Плюрализм и, в более широком смысле, демократия составляют одну из главных забот еще одного представителя плеяды выдающихся религиозных интеллектуальных деятелей современного Ирана, а именно Мохсена Кадивара. Родившись в 1959 году в городе Феса на юге центральной части страны, Кадивар получил традиционное образование в Куме, где изучал фикх, философию, теологию, мистицизм и тафсир. Он закончил обучение в семинарии в 1997 году, когда получил степень иджтихада, а два года спустя также получил степень доктора философии в Тегеранском университете Тарбият Модаррес, где в настоящее время преподает исламскую философию и политологию (с 2008 г. проживает в США – Иран-1979). Особенно с конца 1990-х годов ходжат оль-эслам Кадивар стал одним из самых влиятельных, а также наиболее заметных противников того, что он называет «традиционалистскими» интерпретациями ислама. Говоря более конкретно, в своих трудах он неоднократно ставил под сомнение юридическую обоснованность концепции вилаята, утверждая, что у нее нет жизнеспособной основы или прецедента в Священном Коране или Сунне Пророка. Ислам должен избавиться от этого и других подобных исторических препятствий, которые превратили его в источник неравенства и политических репрессий. Вместо этого он должен принять свою первоначальную, демократическую сущность. Неудивительно, что его рассуждения часто приводили к политическим неприятностям, и в феврале 1998 года Специальный суд для духовенства приговорил его к восемнадцати месяцам тюремного заключения. С тех пор он является плодовитым автором. Однако из-за острого политического характера многих тем, которыми он занимается, и закрытия властями многочисленных реформистских периодических изданий за последние несколько лет большинство его эссе теперь доступны на его веб-сайте в Интернете (www.kadivar.com), а не в газетах и журналах, выходящих внутри страны.

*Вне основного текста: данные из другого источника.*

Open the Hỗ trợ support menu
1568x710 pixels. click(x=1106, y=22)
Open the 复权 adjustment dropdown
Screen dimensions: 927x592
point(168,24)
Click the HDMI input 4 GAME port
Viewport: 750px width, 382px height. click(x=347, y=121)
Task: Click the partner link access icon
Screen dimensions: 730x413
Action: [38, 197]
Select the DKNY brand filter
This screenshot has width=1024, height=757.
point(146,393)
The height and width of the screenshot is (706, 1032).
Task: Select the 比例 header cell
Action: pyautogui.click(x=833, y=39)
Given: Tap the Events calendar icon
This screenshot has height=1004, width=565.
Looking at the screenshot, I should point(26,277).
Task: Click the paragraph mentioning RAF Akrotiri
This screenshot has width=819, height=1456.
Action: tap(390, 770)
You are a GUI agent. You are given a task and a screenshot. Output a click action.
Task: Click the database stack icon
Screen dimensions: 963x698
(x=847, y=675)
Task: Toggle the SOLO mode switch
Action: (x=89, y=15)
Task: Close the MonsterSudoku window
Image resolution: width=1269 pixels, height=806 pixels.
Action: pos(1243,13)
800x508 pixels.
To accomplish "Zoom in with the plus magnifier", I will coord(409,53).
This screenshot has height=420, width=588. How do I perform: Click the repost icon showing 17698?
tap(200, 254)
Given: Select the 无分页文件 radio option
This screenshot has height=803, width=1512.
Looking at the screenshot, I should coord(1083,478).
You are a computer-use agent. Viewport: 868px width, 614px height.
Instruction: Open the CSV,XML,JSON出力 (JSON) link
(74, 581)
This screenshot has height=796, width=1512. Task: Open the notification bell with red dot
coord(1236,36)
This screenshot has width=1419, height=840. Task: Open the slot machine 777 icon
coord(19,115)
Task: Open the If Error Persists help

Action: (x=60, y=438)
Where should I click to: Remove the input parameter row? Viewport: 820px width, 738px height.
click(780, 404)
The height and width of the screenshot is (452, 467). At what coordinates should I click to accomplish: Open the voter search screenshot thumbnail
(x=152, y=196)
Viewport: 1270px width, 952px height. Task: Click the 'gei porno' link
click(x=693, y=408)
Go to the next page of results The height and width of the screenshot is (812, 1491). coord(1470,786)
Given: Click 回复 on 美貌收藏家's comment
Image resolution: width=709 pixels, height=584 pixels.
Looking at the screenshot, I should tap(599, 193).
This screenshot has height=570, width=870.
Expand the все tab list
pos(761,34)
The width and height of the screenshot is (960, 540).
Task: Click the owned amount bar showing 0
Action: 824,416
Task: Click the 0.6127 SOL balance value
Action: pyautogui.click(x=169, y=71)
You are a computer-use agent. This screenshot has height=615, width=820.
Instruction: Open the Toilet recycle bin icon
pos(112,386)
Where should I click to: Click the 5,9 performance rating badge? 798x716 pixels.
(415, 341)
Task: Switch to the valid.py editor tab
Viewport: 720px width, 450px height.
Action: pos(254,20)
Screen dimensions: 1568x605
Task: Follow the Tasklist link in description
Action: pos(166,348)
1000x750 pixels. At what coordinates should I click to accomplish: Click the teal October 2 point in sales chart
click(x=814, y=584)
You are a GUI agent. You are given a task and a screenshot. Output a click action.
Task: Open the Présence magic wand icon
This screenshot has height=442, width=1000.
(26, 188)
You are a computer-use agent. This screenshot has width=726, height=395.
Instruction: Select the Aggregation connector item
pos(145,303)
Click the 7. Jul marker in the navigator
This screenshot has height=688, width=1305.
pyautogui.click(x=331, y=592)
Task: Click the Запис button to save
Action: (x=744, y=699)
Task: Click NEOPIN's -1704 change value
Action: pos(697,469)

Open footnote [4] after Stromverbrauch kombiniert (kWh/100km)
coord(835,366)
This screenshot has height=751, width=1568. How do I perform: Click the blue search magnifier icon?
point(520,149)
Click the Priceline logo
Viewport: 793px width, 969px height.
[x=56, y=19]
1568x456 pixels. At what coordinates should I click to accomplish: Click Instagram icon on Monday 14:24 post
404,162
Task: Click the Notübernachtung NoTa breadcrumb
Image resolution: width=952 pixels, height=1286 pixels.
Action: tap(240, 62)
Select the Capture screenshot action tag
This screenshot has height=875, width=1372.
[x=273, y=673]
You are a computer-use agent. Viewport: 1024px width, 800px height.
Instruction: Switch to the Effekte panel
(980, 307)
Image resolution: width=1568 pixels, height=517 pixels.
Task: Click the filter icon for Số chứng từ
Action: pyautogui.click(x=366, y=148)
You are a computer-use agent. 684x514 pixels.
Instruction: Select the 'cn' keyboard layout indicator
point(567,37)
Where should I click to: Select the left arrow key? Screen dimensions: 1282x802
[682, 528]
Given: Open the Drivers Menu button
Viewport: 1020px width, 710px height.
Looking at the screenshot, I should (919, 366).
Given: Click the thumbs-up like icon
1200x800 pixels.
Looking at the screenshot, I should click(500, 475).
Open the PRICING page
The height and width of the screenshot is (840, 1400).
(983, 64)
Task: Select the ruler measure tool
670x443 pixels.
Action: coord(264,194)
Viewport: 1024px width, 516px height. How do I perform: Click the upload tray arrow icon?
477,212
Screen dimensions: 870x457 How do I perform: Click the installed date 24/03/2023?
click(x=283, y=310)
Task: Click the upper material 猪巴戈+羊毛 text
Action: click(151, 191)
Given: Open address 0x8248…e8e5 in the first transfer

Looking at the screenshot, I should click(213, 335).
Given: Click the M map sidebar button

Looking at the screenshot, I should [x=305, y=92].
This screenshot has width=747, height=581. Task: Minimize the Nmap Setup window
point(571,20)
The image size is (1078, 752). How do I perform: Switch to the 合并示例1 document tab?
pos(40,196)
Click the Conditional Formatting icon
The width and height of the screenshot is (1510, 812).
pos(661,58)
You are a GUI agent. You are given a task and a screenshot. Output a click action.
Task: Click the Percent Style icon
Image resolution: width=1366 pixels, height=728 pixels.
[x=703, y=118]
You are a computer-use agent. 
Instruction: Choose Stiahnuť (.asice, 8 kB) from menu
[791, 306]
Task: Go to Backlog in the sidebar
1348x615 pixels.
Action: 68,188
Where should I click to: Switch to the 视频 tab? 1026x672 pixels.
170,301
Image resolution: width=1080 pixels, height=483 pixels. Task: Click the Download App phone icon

Подобно Сорушу и другим религиозным интеллектуалам, до сих пор в своей интеллектуальной карьере Кадивар занимался широким спектром вопросов, связанных с религиозным и особенно исламским реформизмом. Они включали такие разнообразные темы, как жизнеспособность и важность гражданского общества[112], значение контекстуализации и уделения внимания времени и месту в иджтихаде[113], основополагающий базис исламской философии, а также роль и сущность духовности в исламе[114]. Тем не менее, на протяжении последнего десятилетия или около того большая часть интеллектуального внимания Кадивара была сосредоточена на двух темах: вилаят аль-факих и демократия.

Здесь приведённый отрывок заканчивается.